• Journal du voyage en Amérique du Nord (27) : mardi quatre septembre deux mille douze, de Philadelphia à Pittsburgh en Greyhound puis en bus jusqu’à Wilkinsburg

    Ce mardi, let’s go to Pittsburgh, me dit celle qui a organisé notre périple. Nous allons petit-déjeuner chez Little Pete’s Restaurant, café thé et pancakes à la banane. La serveuse nous apporte une fiole qu’on pourrait prendre pour un pichet de vin rouge, du sirop qui donne un peu de goût à ces pancakes qui n’en ont pas. Petite clientèle du matin, d’avant le travail, un jeune type avale un énorme steak en trois minutes. Elle mange seule le demi pamplemousse qu’elle a commandé par erreur (grape fruit is not grape) car je n’aime pas ce fruit. Le café du matin est resservi à volonté. J’en bois trois, il faut bien ça.

    Après avoir laissé un mot gentil à Marcia, notre logeuse, pas encore levée, nous prenons le bus 33, en payant cette fois, avec nos bagages dont son énorme valise. Le sac à dos n’empêche pas qu’elle soit trop lourde. Le bus nous dépose à la gare routière où des laissés-pour-compte zonent. Pas de panneau d’affichage, pas d’information fiable, on attend. Une aboyeuse black annonce les départs.

    Le car Greyhound direct pour Pittsburgh finit par arriver. L’aboyeuse me prie de laisser passer celle que j’accompagne. Les bagages coffrés, nous prenons place dans des sièges assez confortables, point d’écrans vidéo heureusement dans ce véhicule à lévrier. Pas mal de jeunes blacks parmi les passagers, quant au chauffeur il est d’origine chinoise.

    C’est un long voyage à travers les Appalaches. Nous passons près de Gettysburg où se tint la bataille qui fut le tournant de la Guerre de Sécession et près d’Harrisburg où eut lieu l’accident nucléaire de Three Mile Island.

    Au bout de trois ou quatre heures, le chauffeur annonce une pause sur une aire d’autoroute. Elle fume vite fait puis on déjeune en express d’une énorme part de pizza pour deux et d’une salade pour deux. Le car n’est pas loin de repartir sans nous.

    Le paysage est de champs de maïs et de fermes à silos. Quelques vaches et moutons nous regardent passer. Aucun humain ne signale sa présence dans cette immense verdure.

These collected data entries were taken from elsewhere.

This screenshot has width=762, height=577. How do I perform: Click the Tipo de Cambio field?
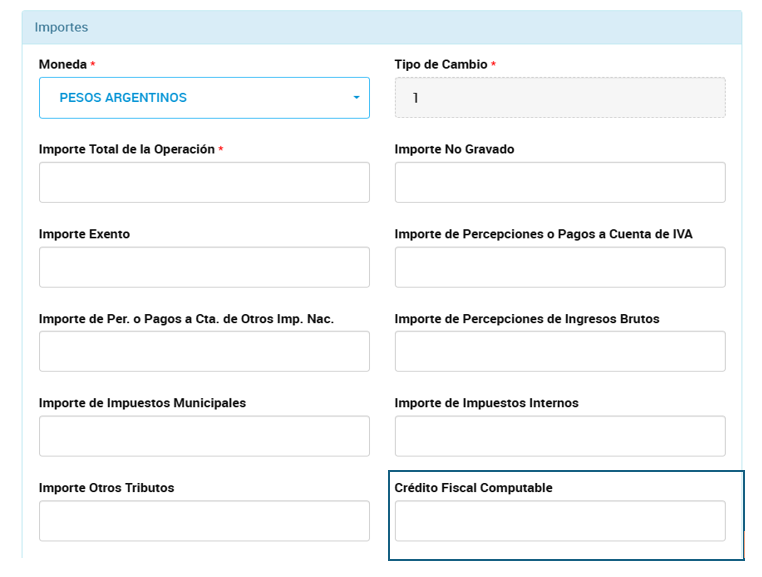(560, 98)
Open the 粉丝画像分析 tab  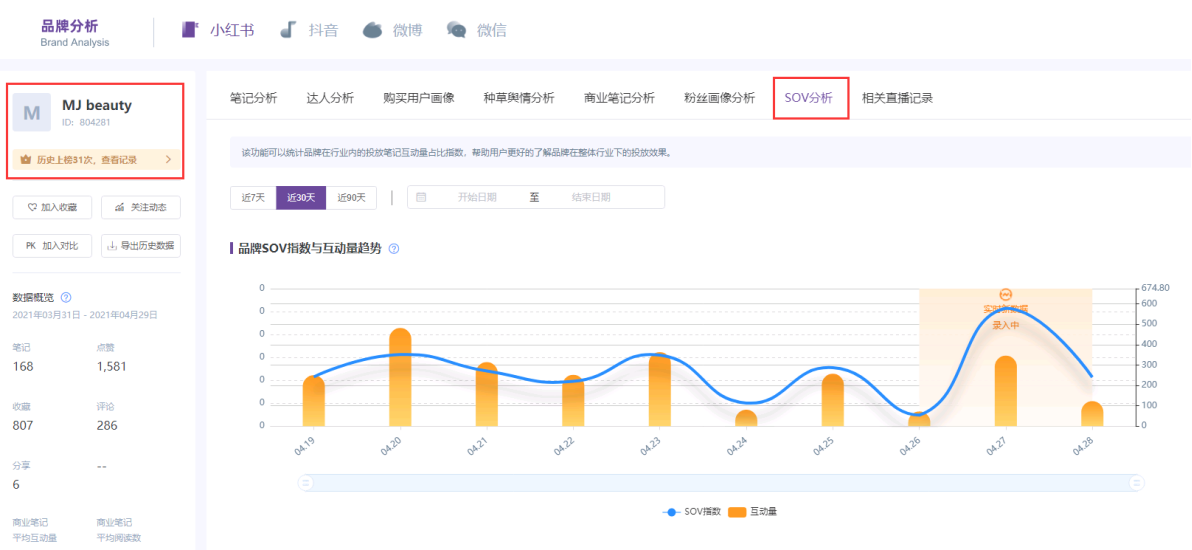pyautogui.click(x=719, y=98)
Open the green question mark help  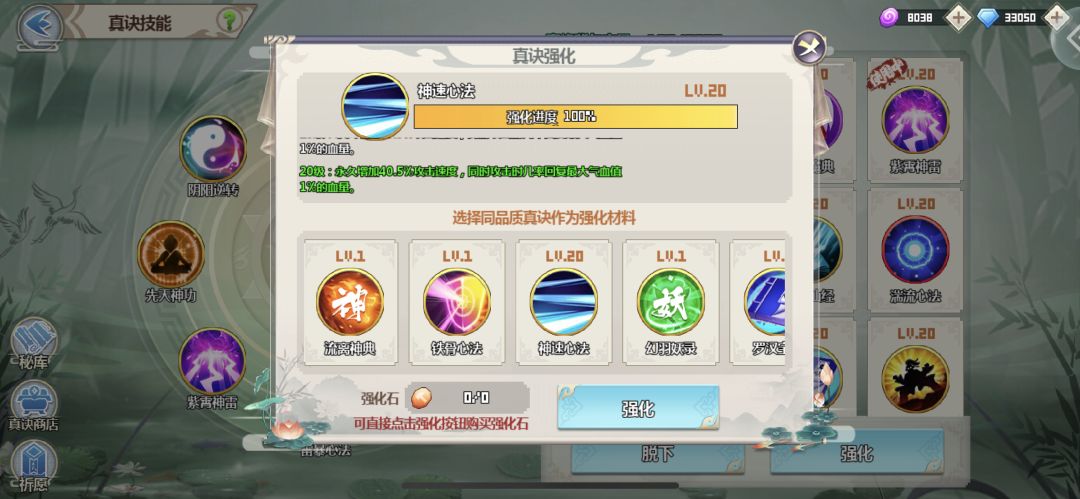(229, 21)
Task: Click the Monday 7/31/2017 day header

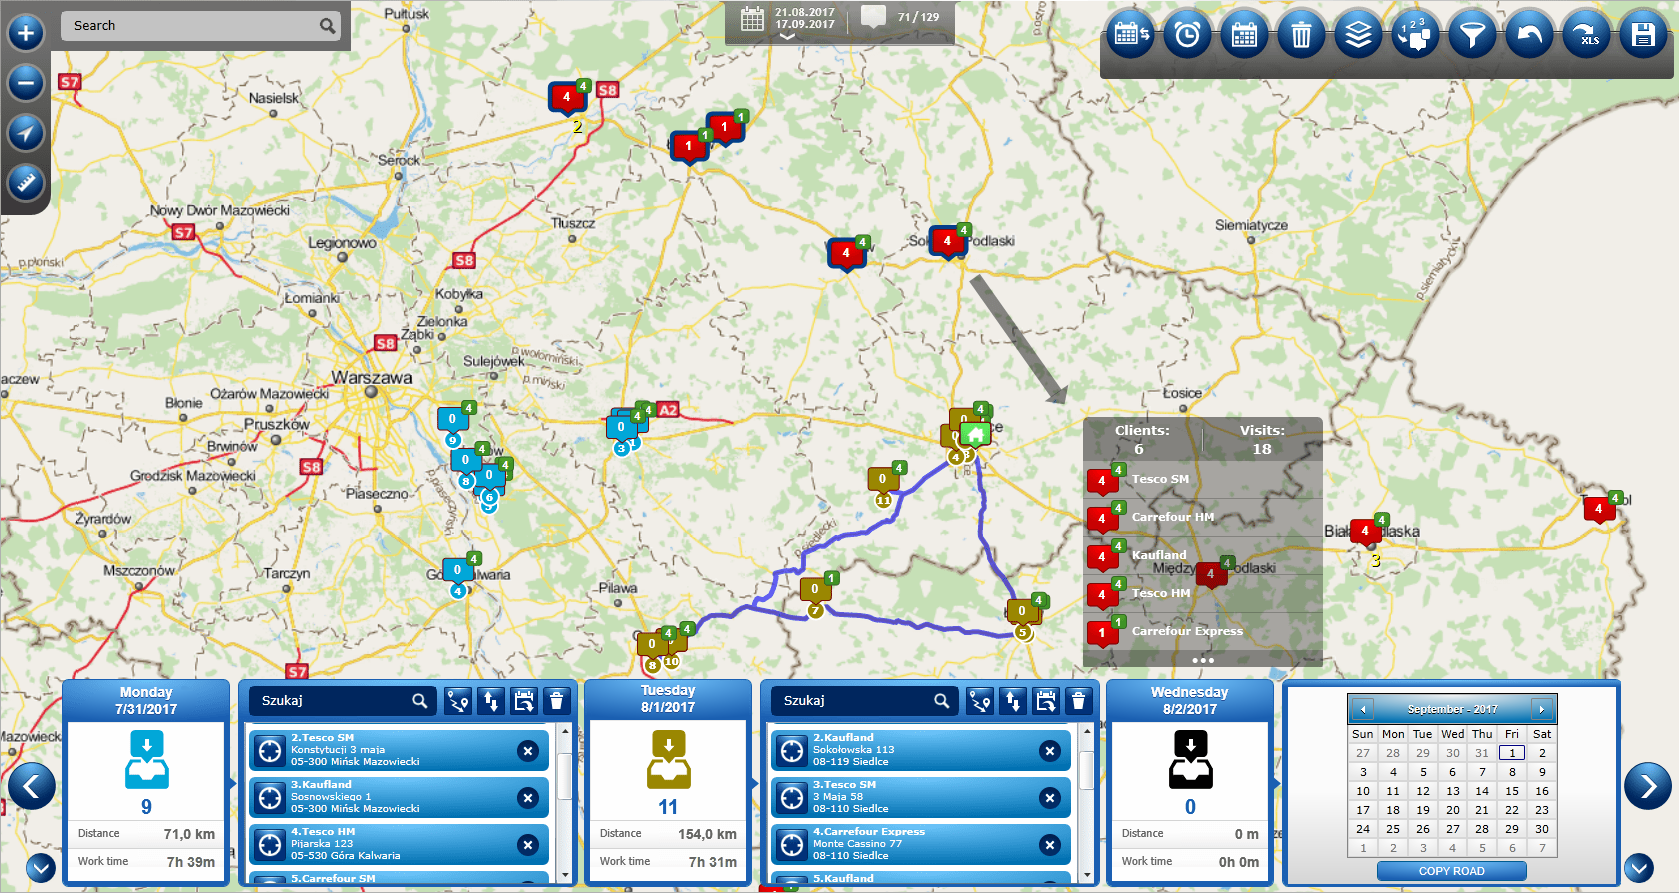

    Malgré le retard du départ et l’embouteillage à la sortie de Philly, on arrive à peu près à l’heure prévue à Pittsburgh. Après avoir traversé une périphérie d’usines plus ou moins abandonnées, le car nous dépose dans la belle gare routière de Park Authority.

    Sortis de là, la première chose qu’on voie, c’est deux gars menottés dans le dos assis sur le trottoir d’en face surveillés de près par la Police. Sa cigarette fumée, nous cherchons l’arrêt du bus qui doit nous mener à la chambre d’hôtes réservée par ses soins. Une dame aimable nous aide à le trouver.

    On l’attend longtemps le P71 pour Wilkinsburg, ville de banlieue attenante à Pittsburgh, où nous logerons. Lui enfin là, nos bagages tirés à l’intérieur, nous nous asseyons à l’avant. De cordiaux passagers nous demandent où nous allons. « You are definitely in the right bus » nous déclare un homme à boucle d’oreille. « We are probably more worried about you than you are » ajoute une vieille dame. Après un long parcours dans une zone industrielle sur le déclin, le chauffeur nous indique qu’il s’agit de descendre. Nos amis de bus nous font coucou à travers la vitre. Cette banlieue nous apparaît résidentielle avec de jolies maisons de tous les styles. Une assez longue marche dans la chaleur, fatigante pour elle qui traîne sa trop lourde valise tout en portant son nouveau sac à dos, nous mène chez Suzanne, notre logeuse de Rebecca Avenue. À la fenêtre nous fait signe une affichette de soutien à Barack Obama.

    Suzanne nous reçoit aimablement et nous montons les pesantes valises par les escaliers raides jusqu’au troisième floor. Notre chambre est en soupente. On s’y sent bien malgré la fatigue et l’énervement (le mien) du voyage. Elle voudrait cependant ressortir à la recherche d’un lointain café que nous a indiqué notre logeuse. Je n’en ai pas envie. Un orage nous met d’accord, plus question de mettre le nez dehors sous une telle drache. Je redescends pour demander un tire-bouchon à nos hôtes et on ouvre la bouteille de vin de Californie qui a fait le voyage avec nous. Il est trop sucré mais comme on n’a que du pain de hot-dog à la confiture à manger, ça peut aller.

    Tandis que la pluie claque sur le toit, le ventilateur tournant, on se met au lit.

    *

    Simplicité des rapports humains aux Etats-Unis où tout le monde s’appelle par le prénom.